Print stays viable by sharpening its approach
So let’s catch up with our media monitor: MySpace owned the world a year ago, but last week it laid off 400 workers so it could become “more nimble and team oriented.” Facebook suddenly has matched MySpace in the U.S. with about 70 million members, but it’s still in search of a viable business plan. The tycoons of Twitter are so chic they still operate from a loft in the SoMa district of San Francisco and claim to have turned down a $500 million offer from Facebook.
In view of all this action, I found myself downright embarrassed at the airport a few days ago when I ignored my tweets long enough to do the unmentionable — I bought a copy of Time magazine. Yes, folks, magazines are still around and some are actually doing pretty damned well. I realize it’s retro to acknowledge that fact, especially since some magazines are trying so hard to be relevant that they seem downright breathless.
Newsweek has been trumpeting its redesign, but I can’t get comfortable with it. Time did its redesigning a while ago and has developed a cool new voice. Its management claims Time’s circulation is holding at about 3.25 million readers (a generation ago it was close to 5 million). Time’s corporate cousin, People, keeps spewing out profits with its ongoing celeb soap opera. And then there’s that anomaly, the Economist, whose U.S. circulation is now nearing 800,000 with ad revenues continuing to climb (despite a bumpy first quarter).
Though its writing can be muddy or pedantic, the Economist calmly continues to survey the globe while seeming to be oblivious to digital incursions. In the July Atlantic, Michael Hirschorn writes that Time and Newsweek have tried so desperately to grab eyeballs with their Web strategies that they’re “dooming their print products to near irrelevance.”
The Economist’s online traffic is measly by comparison. “Niche is sometimes the smartest way to take over the world,” Hirschorn suggests.
Rick Stengel, the sharp and combative managing editor of Time magazine, doesn’t see it this way. Under his direction, Time has been increasing its renewals, ads are holding better than those of rivals and online traffic is reaching 7.2 million unique users a month, more than twice Newsweek’s.

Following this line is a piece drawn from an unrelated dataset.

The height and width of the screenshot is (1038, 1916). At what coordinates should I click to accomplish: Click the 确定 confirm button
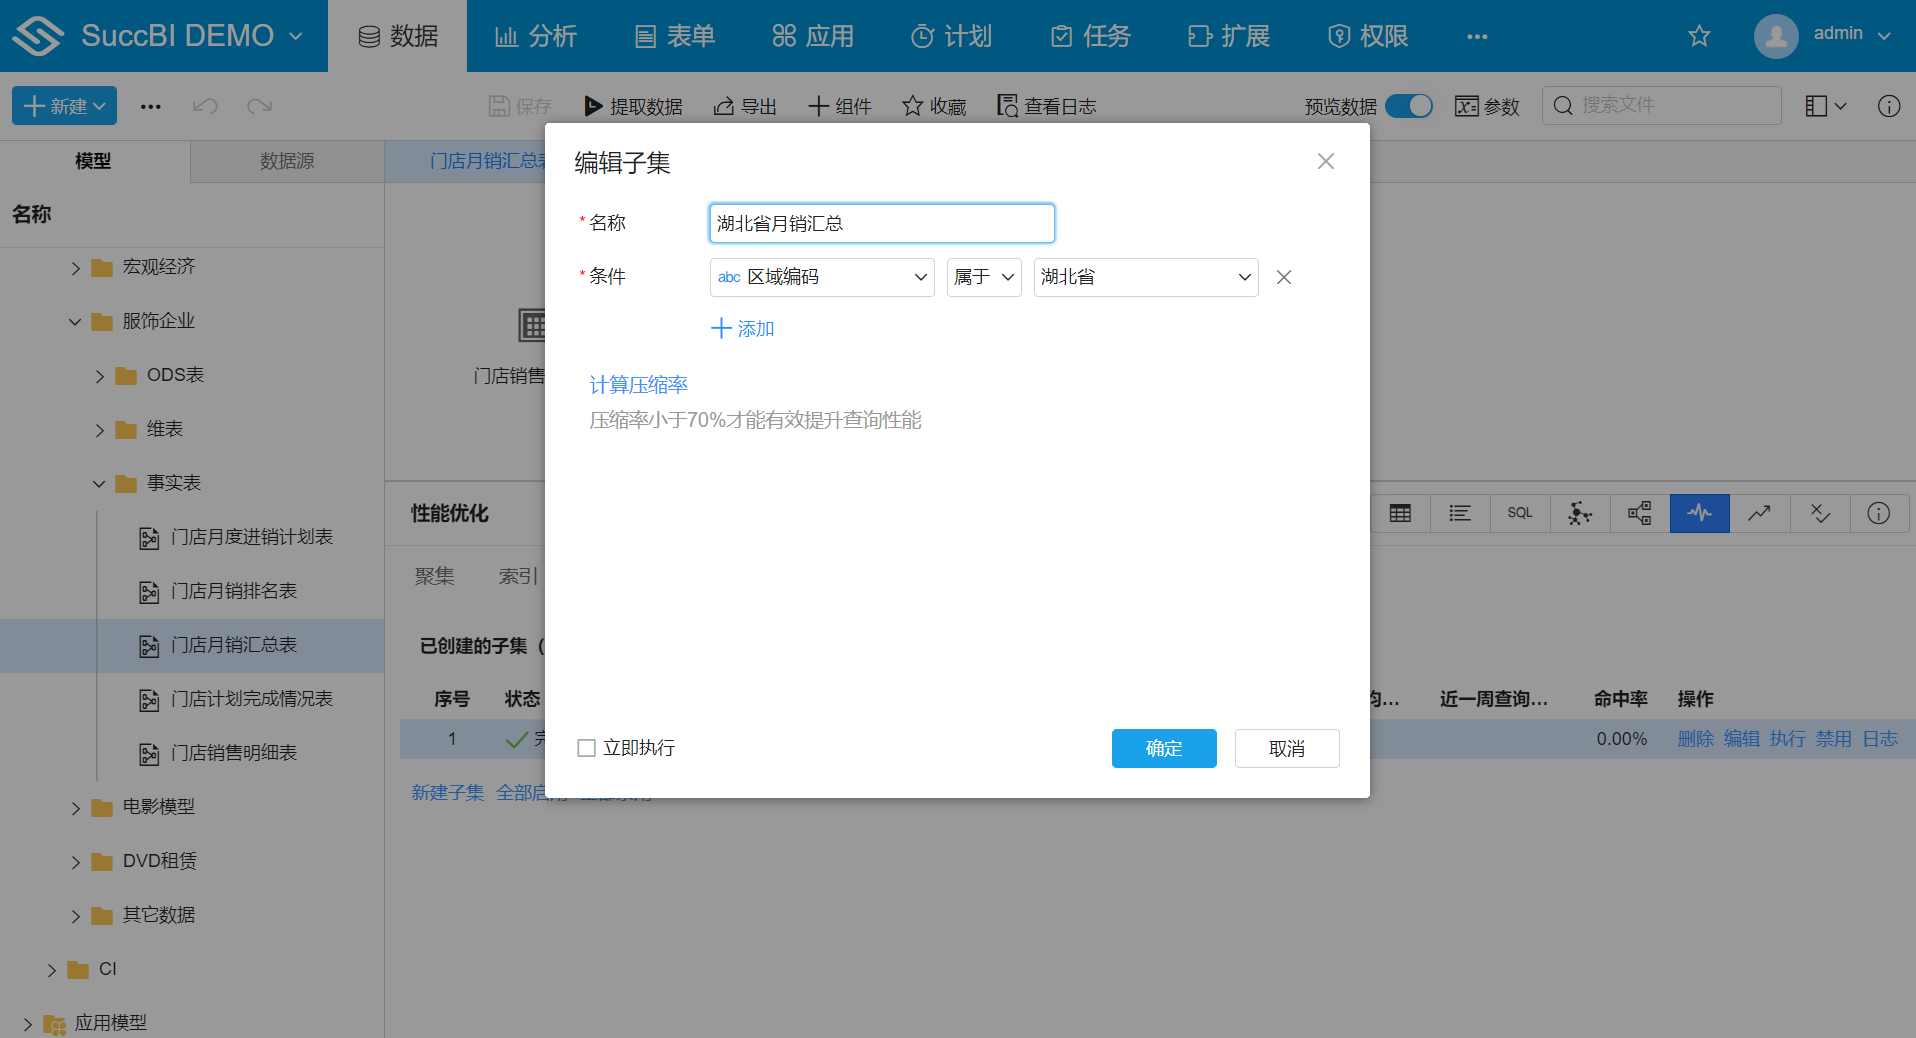pyautogui.click(x=1163, y=748)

Stengel sees Time as its readers’ “curator through the chaos of information.” In the old days, Time’s stories were carefully calibrated to reflect a single voice. Now its contributors include many freelancers: Steven Johnson wrote the recent cover story on Twitter, which opened by acknowledging that many of his readers won’t believe Twitter is worth writing about. Twitter promptly proved its relevance as a key underground communications link during the Iranian uprising.
Time’s staff reporters are busy churning out as many as 25 news stories a day for the Web in addition to writing and editing pieces for the magazine.
The magazine now arrives at homes on Friday or Saturday, not on Monday. Stengel himself appears on the “Morning Joe” TV show with Joe Scarborough each Thursday morning to explain his cover story.
Jeffrey Bewkes, CEO of Time Warner, has made much of his goal of creating a sort of kingdom of content, bidding farewell to AOL and the cable company. A TV guy by background, Bewkes seems more comfortable speculating about the future paths of HBO and the Turner networks. But with Time sharpening its act and People continuing to be the money tree, the venerable Time Inc. side of the empire also will demand its share of the spotlight. Unless, as some insider think, it, too, may ultimately be spun off.
OK, enough about magazines. This whole discussion has left me Tweetless.